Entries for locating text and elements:
Start
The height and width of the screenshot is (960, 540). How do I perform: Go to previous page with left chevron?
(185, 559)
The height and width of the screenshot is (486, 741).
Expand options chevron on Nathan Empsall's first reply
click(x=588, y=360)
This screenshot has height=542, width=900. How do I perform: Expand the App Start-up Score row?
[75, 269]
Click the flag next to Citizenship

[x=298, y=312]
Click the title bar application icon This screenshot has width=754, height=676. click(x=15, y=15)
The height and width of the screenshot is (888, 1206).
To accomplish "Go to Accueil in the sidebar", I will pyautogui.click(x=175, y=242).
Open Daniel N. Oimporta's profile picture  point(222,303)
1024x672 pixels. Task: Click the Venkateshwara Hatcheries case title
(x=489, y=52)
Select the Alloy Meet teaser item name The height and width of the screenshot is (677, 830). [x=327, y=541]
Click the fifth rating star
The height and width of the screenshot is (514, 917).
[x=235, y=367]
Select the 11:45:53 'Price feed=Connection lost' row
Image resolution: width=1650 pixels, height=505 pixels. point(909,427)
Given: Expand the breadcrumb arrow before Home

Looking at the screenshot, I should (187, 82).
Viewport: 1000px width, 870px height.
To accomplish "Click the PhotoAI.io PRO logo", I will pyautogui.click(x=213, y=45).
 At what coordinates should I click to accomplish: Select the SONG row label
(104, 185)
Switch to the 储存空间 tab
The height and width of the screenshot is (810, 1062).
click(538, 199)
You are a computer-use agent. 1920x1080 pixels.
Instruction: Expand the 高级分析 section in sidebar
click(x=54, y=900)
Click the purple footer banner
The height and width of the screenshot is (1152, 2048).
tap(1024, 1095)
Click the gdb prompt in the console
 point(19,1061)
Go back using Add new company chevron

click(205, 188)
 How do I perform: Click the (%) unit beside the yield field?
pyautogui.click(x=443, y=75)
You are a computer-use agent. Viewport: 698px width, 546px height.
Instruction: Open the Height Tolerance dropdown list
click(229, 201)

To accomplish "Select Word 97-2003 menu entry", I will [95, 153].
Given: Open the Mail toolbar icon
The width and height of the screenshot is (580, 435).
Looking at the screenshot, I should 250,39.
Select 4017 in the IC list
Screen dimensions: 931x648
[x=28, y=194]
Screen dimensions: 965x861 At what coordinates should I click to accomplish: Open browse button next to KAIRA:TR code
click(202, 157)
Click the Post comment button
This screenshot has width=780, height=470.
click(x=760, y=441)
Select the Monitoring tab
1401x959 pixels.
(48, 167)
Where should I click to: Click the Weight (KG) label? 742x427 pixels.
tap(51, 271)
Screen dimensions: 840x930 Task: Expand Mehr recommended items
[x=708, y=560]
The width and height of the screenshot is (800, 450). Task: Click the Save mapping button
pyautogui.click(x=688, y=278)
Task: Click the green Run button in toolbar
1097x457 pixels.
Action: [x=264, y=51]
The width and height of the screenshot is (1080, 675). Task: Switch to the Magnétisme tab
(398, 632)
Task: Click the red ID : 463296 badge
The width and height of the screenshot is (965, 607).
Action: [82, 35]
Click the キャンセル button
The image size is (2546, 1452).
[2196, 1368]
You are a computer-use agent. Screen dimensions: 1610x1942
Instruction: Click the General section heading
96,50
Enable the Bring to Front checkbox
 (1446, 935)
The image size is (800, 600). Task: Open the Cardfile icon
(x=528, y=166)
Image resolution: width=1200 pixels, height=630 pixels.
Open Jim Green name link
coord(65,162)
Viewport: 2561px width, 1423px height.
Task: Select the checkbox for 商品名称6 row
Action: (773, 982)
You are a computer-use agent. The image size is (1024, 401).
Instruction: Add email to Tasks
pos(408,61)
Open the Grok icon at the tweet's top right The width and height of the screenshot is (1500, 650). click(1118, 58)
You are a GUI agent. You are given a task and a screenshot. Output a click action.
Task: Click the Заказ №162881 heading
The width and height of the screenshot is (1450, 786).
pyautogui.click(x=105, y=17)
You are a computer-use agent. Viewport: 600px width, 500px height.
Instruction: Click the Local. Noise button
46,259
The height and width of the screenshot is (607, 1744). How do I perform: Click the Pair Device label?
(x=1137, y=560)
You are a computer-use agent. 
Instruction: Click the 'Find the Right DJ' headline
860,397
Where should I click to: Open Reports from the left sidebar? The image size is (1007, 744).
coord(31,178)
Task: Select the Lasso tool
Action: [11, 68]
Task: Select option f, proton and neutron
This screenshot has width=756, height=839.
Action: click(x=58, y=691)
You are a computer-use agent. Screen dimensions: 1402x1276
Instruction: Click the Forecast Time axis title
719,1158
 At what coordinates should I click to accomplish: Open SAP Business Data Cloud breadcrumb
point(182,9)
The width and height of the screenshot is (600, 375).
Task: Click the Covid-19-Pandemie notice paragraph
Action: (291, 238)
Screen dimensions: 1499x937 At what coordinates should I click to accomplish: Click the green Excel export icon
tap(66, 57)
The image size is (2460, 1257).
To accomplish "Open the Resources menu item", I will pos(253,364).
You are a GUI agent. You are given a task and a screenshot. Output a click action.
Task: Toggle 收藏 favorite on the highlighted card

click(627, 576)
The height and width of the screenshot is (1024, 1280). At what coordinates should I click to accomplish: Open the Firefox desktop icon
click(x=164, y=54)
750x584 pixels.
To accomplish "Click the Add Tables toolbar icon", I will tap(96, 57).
End
Exercise requirements -> Reproduce every line of the data above verbatim, from beginning to end.

Task result ->
The height and width of the screenshot is (960, 540). How do I perform: Go to previous page with left chevron?
(185, 559)
The height and width of the screenshot is (486, 741).
Expand options chevron on Nathan Empsall's first reply
click(x=588, y=360)
This screenshot has height=542, width=900. How do I perform: Expand the App Start-up Score row?
[75, 269]
Click the flag next to Citizenship

[x=298, y=312]
Click the title bar application icon This screenshot has width=754, height=676. click(x=15, y=15)
The height and width of the screenshot is (888, 1206).
To accomplish "Go to Accueil in the sidebar", I will pyautogui.click(x=175, y=242).
Open Daniel N. Oimporta's profile picture  point(222,303)
1024x672 pixels. Task: Click the Venkateshwara Hatcheries case title
(x=489, y=52)
Select the Alloy Meet teaser item name The height and width of the screenshot is (677, 830). [x=327, y=541]
Click the fifth rating star
The height and width of the screenshot is (514, 917).
[x=235, y=367]
Select the 11:45:53 'Price feed=Connection lost' row
Image resolution: width=1650 pixels, height=505 pixels. point(909,427)
Given: Expand the breadcrumb arrow before Home

Looking at the screenshot, I should (187, 82).
Viewport: 1000px width, 870px height.
To accomplish "Click the PhotoAI.io PRO logo", I will pyautogui.click(x=213, y=45).
 At what coordinates should I click to accomplish: Select the SONG row label
(104, 185)
Switch to the 储存空间 tab
The height and width of the screenshot is (810, 1062).
click(538, 199)
You are a computer-use agent. 1920x1080 pixels.
Instruction: Expand the 高级分析 section in sidebar
click(x=54, y=900)
Click the purple footer banner
The height and width of the screenshot is (1152, 2048).
tap(1024, 1095)
Click the gdb prompt in the console
 point(19,1061)
Go back using Add new company chevron

click(205, 188)
 How do I perform: Click the (%) unit beside the yield field?
pyautogui.click(x=443, y=75)
You are a computer-use agent. Viewport: 698px width, 546px height.
Instruction: Open the Height Tolerance dropdown list
click(229, 201)

To accomplish "Select Word 97-2003 menu entry", I will [95, 153].
Given: Open the Mail toolbar icon
The width and height of the screenshot is (580, 435).
Looking at the screenshot, I should 250,39.
Select 4017 in the IC list
Screen dimensions: 931x648
[x=28, y=194]
Screen dimensions: 965x861 At what coordinates should I click to accomplish: Open browse button next to KAIRA:TR code
click(202, 157)
Click the Post comment button
This screenshot has width=780, height=470.
click(x=760, y=441)
Select the Monitoring tab
1401x959 pixels.
(48, 167)
Where should I click to: Click the Weight (KG) label? 742x427 pixels.
tap(51, 271)
Screen dimensions: 840x930 Task: Expand Mehr recommended items
[x=708, y=560]
The width and height of the screenshot is (800, 450). Task: Click the Save mapping button
pyautogui.click(x=688, y=278)
Task: Click the green Run button in toolbar
1097x457 pixels.
Action: [x=264, y=51]
The width and height of the screenshot is (1080, 675). Task: Switch to the Magnétisme tab
(398, 632)
Task: Click the red ID : 463296 badge
The width and height of the screenshot is (965, 607).
Action: [82, 35]
Click the キャンセル button
The image size is (2546, 1452).
[2196, 1368]
You are a computer-use agent. Screen dimensions: 1610x1942
Instruction: Click the General section heading
96,50
Enable the Bring to Front checkbox
 (1446, 935)
The image size is (800, 600). Task: Open the Cardfile icon
(x=528, y=166)
Image resolution: width=1200 pixels, height=630 pixels.
Open Jim Green name link
coord(65,162)
Viewport: 2561px width, 1423px height.
Task: Select the checkbox for 商品名称6 row
Action: (773, 982)
You are a computer-use agent. The image size is (1024, 401).
Instruction: Add email to Tasks
pos(408,61)
Open the Grok icon at the tweet's top right The width and height of the screenshot is (1500, 650). click(1118, 58)
You are a GUI agent. You are given a task and a screenshot. Output a click action.
Task: Click the Заказ №162881 heading
The width and height of the screenshot is (1450, 786).
pyautogui.click(x=105, y=17)
You are a computer-use agent. Viewport: 600px width, 500px height.
Instruction: Click the Local. Noise button
46,259
The height and width of the screenshot is (607, 1744). How do I perform: Click the Pair Device label?
(x=1137, y=560)
You are a computer-use agent. 
Instruction: Click the 'Find the Right DJ' headline
860,397
Where should I click to: Open Reports from the left sidebar? The image size is (1007, 744).
coord(31,178)
Task: Select the Lasso tool
Action: [11, 68]
Task: Select option f, proton and neutron
This screenshot has width=756, height=839.
Action: click(x=58, y=691)
You are a computer-use agent. Screen dimensions: 1402x1276
Instruction: Click the Forecast Time axis title
719,1158
 At what coordinates should I click to accomplish: Open SAP Business Data Cloud breadcrumb
point(182,9)
The width and height of the screenshot is (600, 375).
Task: Click the Covid-19-Pandemie notice paragraph
Action: (291, 238)
Screen dimensions: 1499x937 At what coordinates should I click to accomplish: Click the green Excel export icon
tap(66, 57)
The image size is (2460, 1257).
To accomplish "Open the Resources menu item", I will pos(253,364).
You are a GUI agent. You are given a task and a screenshot. Output a click action.
Task: Toggle 收藏 favorite on the highlighted card

click(627, 576)
The height and width of the screenshot is (1024, 1280). At what coordinates should I click to accomplish: Open the Firefox desktop icon
click(x=164, y=54)
750x584 pixels.
To accomplish "Click the Add Tables toolbar icon", I will tap(96, 57).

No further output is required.